CVE-2023-28415: 
WordPress vulnerability analysis and mitigation

A Stored Cross-Site Scripting (XSS) vulnerability was discovered in XootiX Side Cart Woocommerce (Ajax) plugin versions 2.2 and below. The vulnerability was reported on March 15, 2023, and was publicly disclosed on June 28, 2023. This security issue affects WordPress installations using the vulnerable plugin versions and requires administrator or higher privileges to exploit (Patchstack).

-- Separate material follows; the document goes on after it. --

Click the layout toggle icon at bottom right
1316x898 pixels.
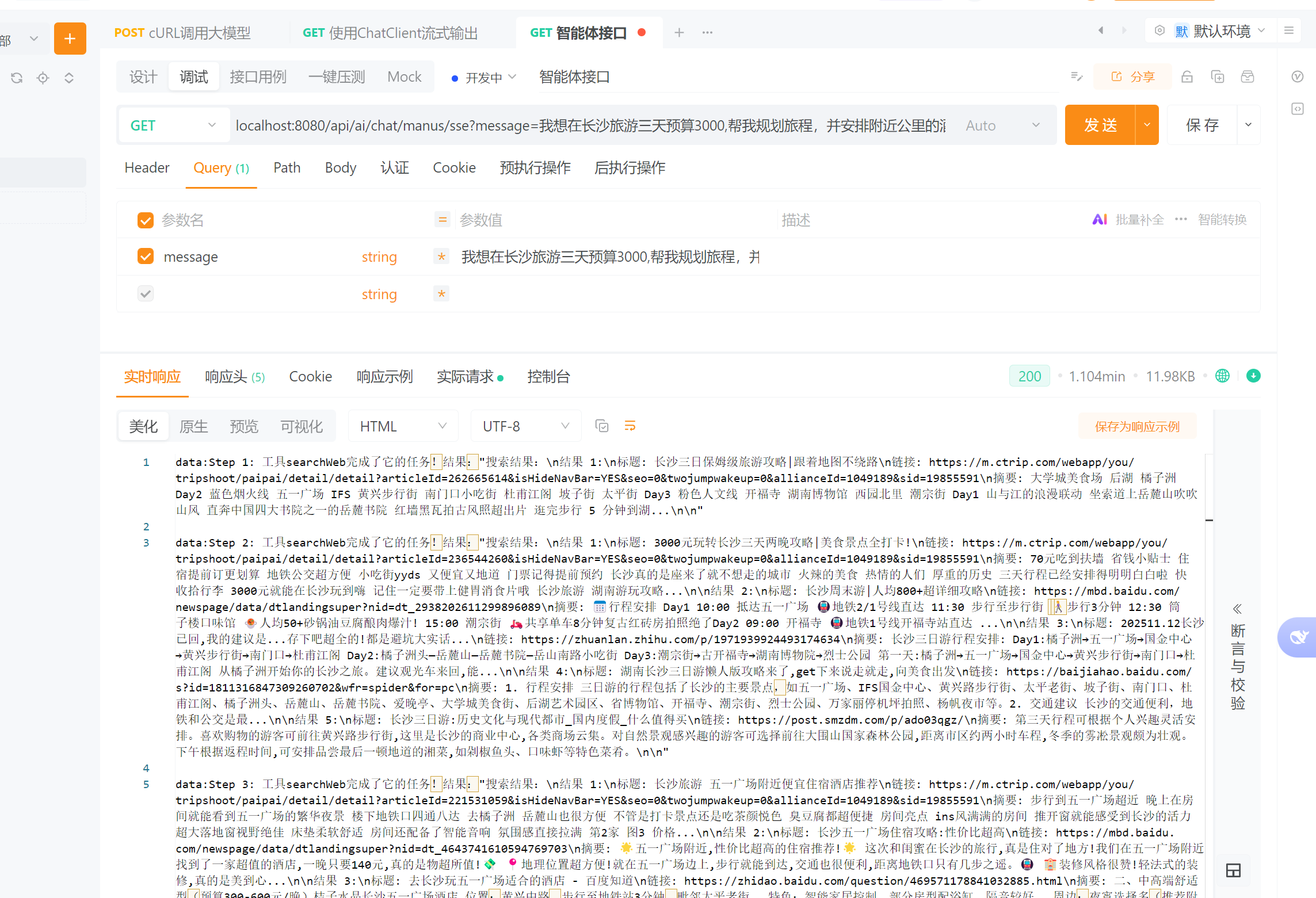coord(1233,870)
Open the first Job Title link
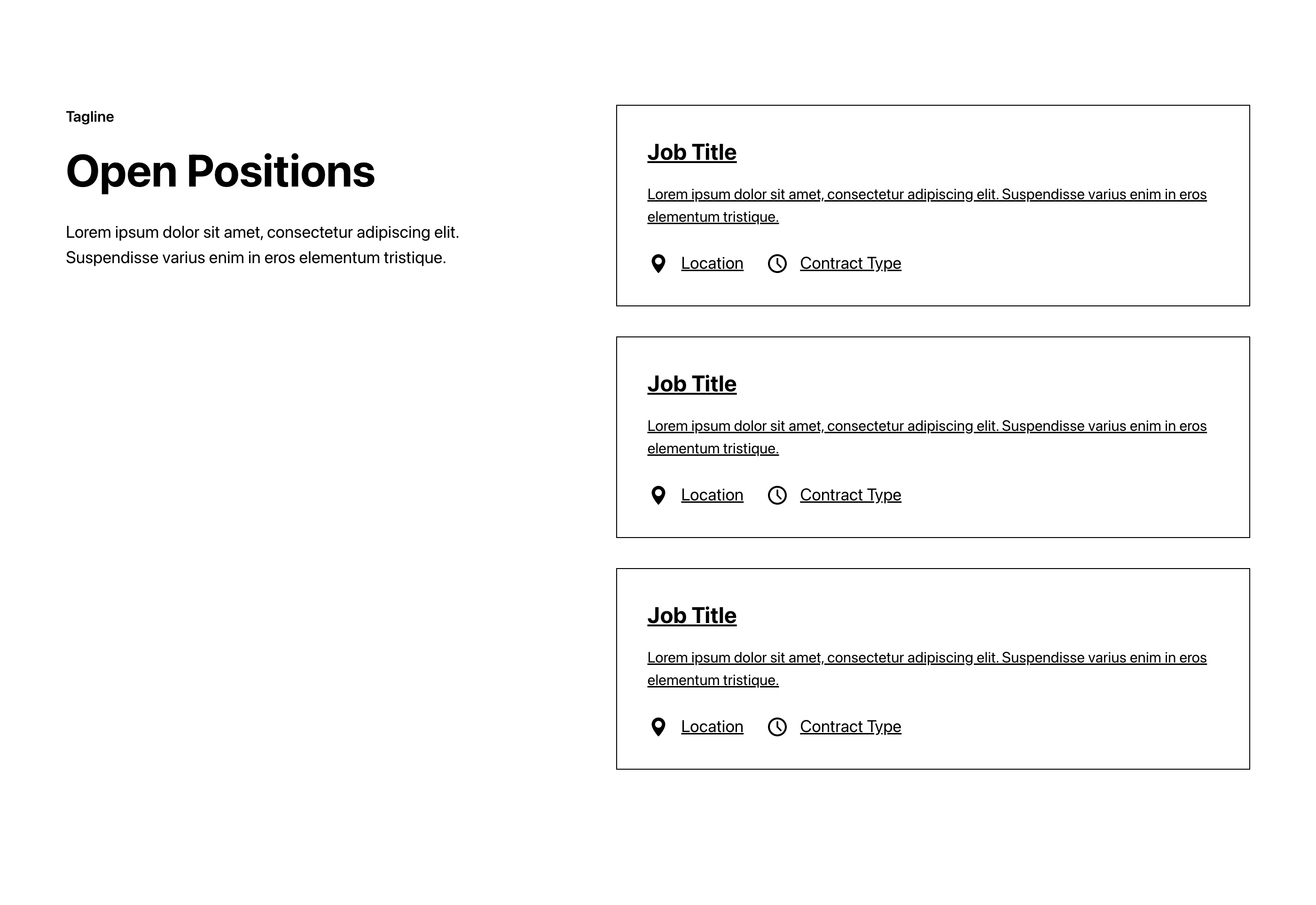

The vulnerability stems from improper validation and escaping of certain parameters in the plugin, which could allow users with admin privileges to perform Stored Cross-Site Scripting attacks, even in environments where the unfiltered_html capability is disabled, such as in multisite setups. The vulnerability has been assigned a CVSS v3.1 base score of 4.8 (Medium) by NVD with a vector string of CVSS:3.1/AV:N/AC:L/PR:H/UI:R/S:C/C:L/I:L/A:N, while Patchstack assigned a score of 5.9 (Medium) (WPScan, NVD).

The vulnerability could allow malicious actors with administrative access to inject malicious scripts, including redirects, advertisements, and other HTML payloads into the website. These injected scripts would then be executed when visitors access the affected site (Patchstack).

The vulnerability has been fixed in version 2.3 of the Side Cart Woocommerce plugin. Site administrators are advised to update to version 2.3 or later to remove the vulnerability. The issue is considered low priority, and virtual patching is deemed unnecessary (Patchstack).